If long video is a daily habit, the focused tool can earn its place. If summarizing is only occasional, a general assistant probably covers you already.

Should you use it?

Worth a look if you watch a lot of long video for work or study and keep wishing you could get the gist without the hour. Students with lectures, researchers with recorded talks, and busy professionals all fit here.

Look elsewhere if you want one tool to write, plan, code, and summarize. A general assistant that summarizes as one of many tricks will serve you better. Skipit does one job and aims to do it well.

If you do want a dedicated summarizer, a few names worth a glance are Skimming AI, Gist AI, and Summary Box, while ChatGPT, Claude, and Notion AI cover summarizing inside a wider plan.

Before you hit subscribe

A short checklist can save you a wasted payment. Run through it before you commit.

• Confirm the current price on the official site, since figures move.

• Expect a payment screen right after sign-up, so have your decision ready.

• Check that the formats you actually use are supported before paying.

• If your content is not in English, test a sample first.

• Read the cancellation terms up front, because we could not test them.

• Plan to judge it on the first real video you summarize, not the marketing.

Privacy and your data

On privacy, the company says it does not keep your content to sell or share it, and that it only saves your chat history so you can return to past summaries. That is a reasonable claim for a tool you might feed work documents into.

Still, treat any sensitive material carefully and read the current privacy policy before you upload it, since terms can change over time.

What we hope improves

A few changes would move our score up quickly, and most of them are about access rather than the core tool.

• A real free tier or a clear trial, so you can judge the summaries before you pay.

• An obvious way to close or step back from the payment screen on a first visit.

• A presence on the major review sites, so buyers have real ratings to read.

• Clearer public pricing and cancellation terms shown on the site itself.

• Broader, confirmed support for languages beyond English.

The bottom line

6.5 / 10

Our verdict: Promising idea, rough first run.

The idea                                                                                      8.8 / 10

Features                                                                                      7.5 / 10

Value                                                                                            7.0 / 10

Getting started                                                                           4.0 / 10

Trust right now                                                                           5.5 / 10

Scored on what we could actually assess. Because the payment screen blocked our test, these marks reflect the concept, pricing, and first run experience, not the quality of the summaries themselves.

My honest recommendation

I wanted to like Skipit AI, and on paper I do. Feeding a long video into a tool and walking away with the gist is exactly the kind of shortcut I reach for on a busy day, and the chat layer that lets you keep asking questions is a genuinely smart touch.
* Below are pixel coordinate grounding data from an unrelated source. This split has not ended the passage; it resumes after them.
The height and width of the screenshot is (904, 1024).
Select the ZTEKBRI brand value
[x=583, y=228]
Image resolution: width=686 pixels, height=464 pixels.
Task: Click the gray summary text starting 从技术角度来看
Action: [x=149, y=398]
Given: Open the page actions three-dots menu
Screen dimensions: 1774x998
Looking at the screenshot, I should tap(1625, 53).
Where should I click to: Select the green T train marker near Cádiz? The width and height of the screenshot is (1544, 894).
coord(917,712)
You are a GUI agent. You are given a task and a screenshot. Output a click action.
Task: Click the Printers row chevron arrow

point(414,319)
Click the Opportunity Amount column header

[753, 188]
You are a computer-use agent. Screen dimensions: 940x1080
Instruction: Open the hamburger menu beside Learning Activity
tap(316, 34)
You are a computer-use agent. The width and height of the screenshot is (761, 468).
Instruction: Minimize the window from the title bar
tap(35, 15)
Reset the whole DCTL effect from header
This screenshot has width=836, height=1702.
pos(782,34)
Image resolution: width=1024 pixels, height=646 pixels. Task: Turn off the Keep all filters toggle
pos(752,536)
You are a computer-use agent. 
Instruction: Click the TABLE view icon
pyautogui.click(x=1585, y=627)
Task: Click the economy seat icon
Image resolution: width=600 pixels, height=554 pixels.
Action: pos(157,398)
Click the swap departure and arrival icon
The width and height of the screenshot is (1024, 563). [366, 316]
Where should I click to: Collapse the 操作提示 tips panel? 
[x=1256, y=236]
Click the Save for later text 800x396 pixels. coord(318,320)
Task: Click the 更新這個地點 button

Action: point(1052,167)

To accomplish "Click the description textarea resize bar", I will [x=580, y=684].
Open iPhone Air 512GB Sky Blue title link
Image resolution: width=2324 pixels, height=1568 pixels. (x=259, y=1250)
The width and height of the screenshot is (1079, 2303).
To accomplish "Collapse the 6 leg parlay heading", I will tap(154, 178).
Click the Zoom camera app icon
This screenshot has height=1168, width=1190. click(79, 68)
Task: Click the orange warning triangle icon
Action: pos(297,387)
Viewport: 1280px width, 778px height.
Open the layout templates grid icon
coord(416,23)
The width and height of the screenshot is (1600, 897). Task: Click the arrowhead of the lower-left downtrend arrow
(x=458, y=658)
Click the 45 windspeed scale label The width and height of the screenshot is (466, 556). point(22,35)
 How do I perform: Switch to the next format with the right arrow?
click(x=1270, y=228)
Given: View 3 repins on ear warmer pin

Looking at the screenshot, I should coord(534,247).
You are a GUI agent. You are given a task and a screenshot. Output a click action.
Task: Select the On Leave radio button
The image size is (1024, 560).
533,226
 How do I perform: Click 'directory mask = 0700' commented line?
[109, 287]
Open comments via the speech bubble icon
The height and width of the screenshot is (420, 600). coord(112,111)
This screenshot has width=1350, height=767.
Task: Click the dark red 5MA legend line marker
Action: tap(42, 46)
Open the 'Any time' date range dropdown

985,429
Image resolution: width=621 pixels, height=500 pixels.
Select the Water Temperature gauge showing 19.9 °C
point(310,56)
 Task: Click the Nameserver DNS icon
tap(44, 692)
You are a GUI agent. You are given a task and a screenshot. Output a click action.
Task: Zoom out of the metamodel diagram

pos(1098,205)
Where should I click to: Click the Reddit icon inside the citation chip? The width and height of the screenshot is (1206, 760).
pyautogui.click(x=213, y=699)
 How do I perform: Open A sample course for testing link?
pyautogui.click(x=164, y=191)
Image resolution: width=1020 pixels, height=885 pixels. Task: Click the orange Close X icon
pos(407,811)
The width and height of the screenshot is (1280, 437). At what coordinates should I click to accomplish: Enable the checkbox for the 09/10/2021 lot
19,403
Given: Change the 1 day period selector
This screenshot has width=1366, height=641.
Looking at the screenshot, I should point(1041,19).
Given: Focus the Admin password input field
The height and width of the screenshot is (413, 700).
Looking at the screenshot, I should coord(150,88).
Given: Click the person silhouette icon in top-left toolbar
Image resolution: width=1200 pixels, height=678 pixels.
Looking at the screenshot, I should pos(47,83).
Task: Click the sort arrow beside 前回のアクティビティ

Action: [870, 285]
But I have to be straight with you. I never actually got to use it, and the reason was simple: a payment screen stopped me the moment I logged in, with no way past it without subscribing. That single gate is the main thing standing between this tool and a much higher score from me. I cannot rate summaries I was never allowed to see.

So here is where I land. If you live in long videos, lectures, or recorded calls, I think it is still worth a careful trial, because the core idea is good and the price is not the problem. If you mostly want a do everything assistant, I would point you to something broader instead and let summarizing be one feature among many.

Go in expecting a payment screen early, confirm the current pricing before you commit, and judge it on the first summary you get past that screen. If that first run improves, my score goes up with it.